Gloryland
Page 4
I reached out my hands and she took them in hers. Her hands felt like something you use to polish wood or stone. They were reddish brown, like sun was in them or too many wood fires. Her hands held memories of fierce daylight and pain. The palms were creased the way ground gets creased by creeks and gullies. Something flowed there that wasn’t water, too dry to have ever been touched by rain. She was so dry, maybe the cloud was a part of her turning into air, and me there breathing her in.
“Boy,” she said, staring at my hands, “some people work like dogs and you can see it in their hands. If it’s good work it’s just in the hands, but if it’s bad work then it gets in the eyes, and you can see what’s rotten when they’s lookin at you. Some people, the work they do ain’t in the hands or the eyes, it’s in the breath, and if it’s sweet then they doin somethin right, but if it’s sour you can smell the rot.
“You ain’t got nothin in you but sweet right now, and I’m tellin you to hold on to it like a secret and don’t let the sweet out. You hear what I’m sayin, boy?”
“Yes, ma’am,” I said, but she came back, “Don’t ‘yes ma’am’ me, boy, you ain’t understood a word I say. But that don’t matter, cause I’m puttin it all into your hands right now.”
She spat in my hands and said something soft and squeezed them so hard I thought my fingers would snap like kindling. When she let go, there wasn’t any spit in my hands. She pressed that spittle into me, into my hands, as if what she was whispering wasn’t meant for my ears but for my hands, like hands were supposed to be talked to. She was talking all right, by holding, squeezing, and pressing what she knew about the world into me, like she was kneading bread and I was the dough.
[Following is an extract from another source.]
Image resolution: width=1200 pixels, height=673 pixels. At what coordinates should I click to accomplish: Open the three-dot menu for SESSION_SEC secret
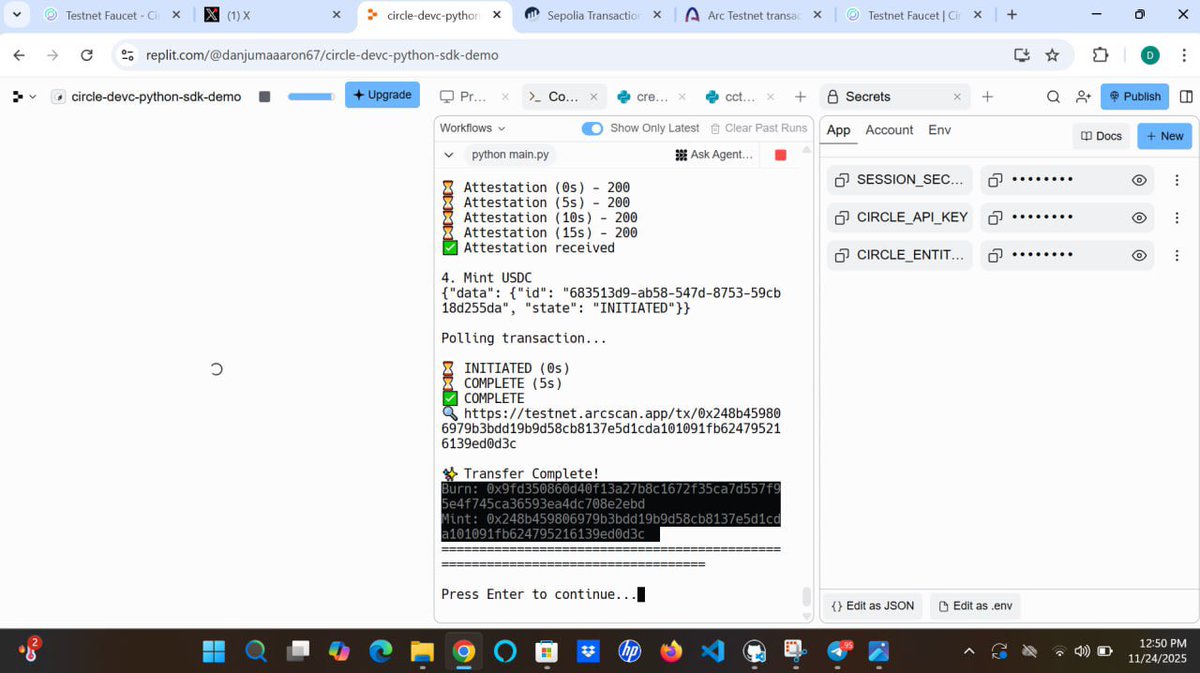point(1177,180)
Sometimes Grandma Sara didn’t have no use for words at all. “Don’t trust what people say, boy,” she’d tell me. “Folks’ll say anythin if they want somethin from you, so pay more mind to what they do with their hands. Hands don’t lie.”
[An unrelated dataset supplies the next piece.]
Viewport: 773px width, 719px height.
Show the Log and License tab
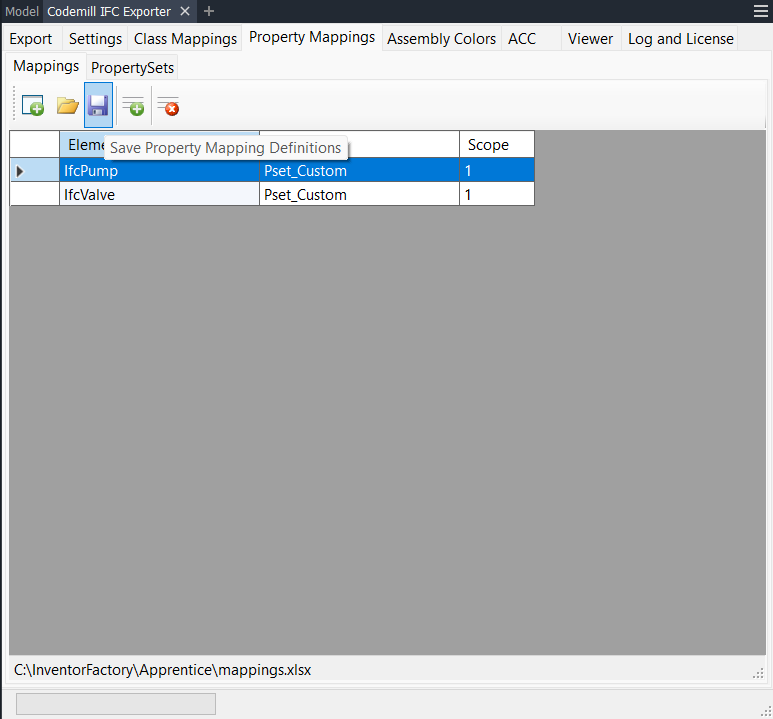[x=680, y=39]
Now she started talking again so I could hear. “Hands don’t lie,” she said again. “Everything been done to someone is in their hands, so you got to learn how to read hands, cause the truth is in scars and scabs, not in words. Words are nothin but lies, but hands speak truth. You hear me, Elijah?”
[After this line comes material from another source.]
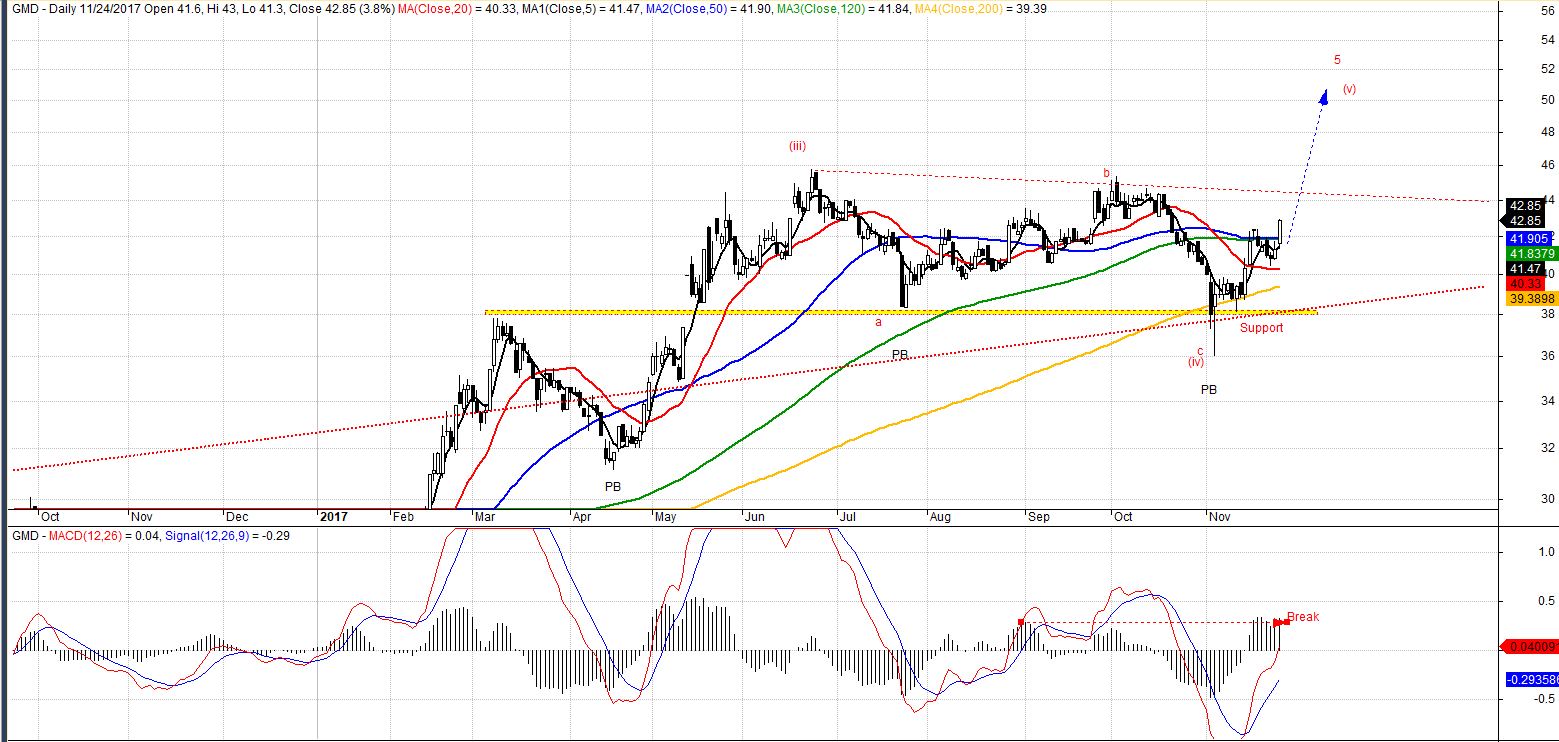Click the Nov 2017 label on time axis

(1219, 517)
“Yes’m,” I said, cause it was the only thing I could say to Grandma Sara if I didn’t want to hear something all over again.
She took a deep breath then, so deep I wondered if the room would run out of air. When she exhaled there was a calm about her that hadn’t been there before. Then she said, “Boy, I’m just gettin you ready, don’t take it personal. I love you, but you soft and the world ain’t, so I’m just gettin you ready for what’s out there.” She paused. “I’ve seen things and felt things no one should, and I’ve lost things no one should, but I remember everything ever happened to me. I remember too good, and no one should have so much done to them and remember it all.
“Maybe I should’ve taken up drinkin, cause I want to forget it all, but I can’t. I remember all of it, my people and what the soldiers did to my people, but we killed ’em all and kept killin ’em, and I’m killin ’em right now in my heart. They fallin dead right now, Elijah, I’m killin ’em right now. You hear ’em, boy, you hear ’em cryin out?”
“Yes, ma’am,” I lied, my hands twisted round each other like roots. “I hear ’em plenty.”
“Then you won’t ever forget,” she said, like she was relieved. “You won’t forget what no one should remember, and then you can sit with Death and be comfortable, maybe ask Death if he wants somethin to eat, you know, be polite with that thing that’s takin away everything you love, try to make him happy somehow.
“Yes, Lord, I’ve sat with Death a long time now, and I’m so tired of somebody who can’t laugh. It ain’t natural to never laugh. He just sit there next to me, waitin for me, but I ain’t in no hurry.” She was getting more and more agitated, until she was just about hollering to the dark of the cabin. “He just gonna have to wait some more, cause I ain’t goin nowhere till I’m ready!”
It was quiet after she yelled, and I thought the shadows moved a bit, maybe they were as uncomfortable as I was. But it was me that moved.
“Grandma,” I said, cause it was all I could think of, “are you ever goin to die?”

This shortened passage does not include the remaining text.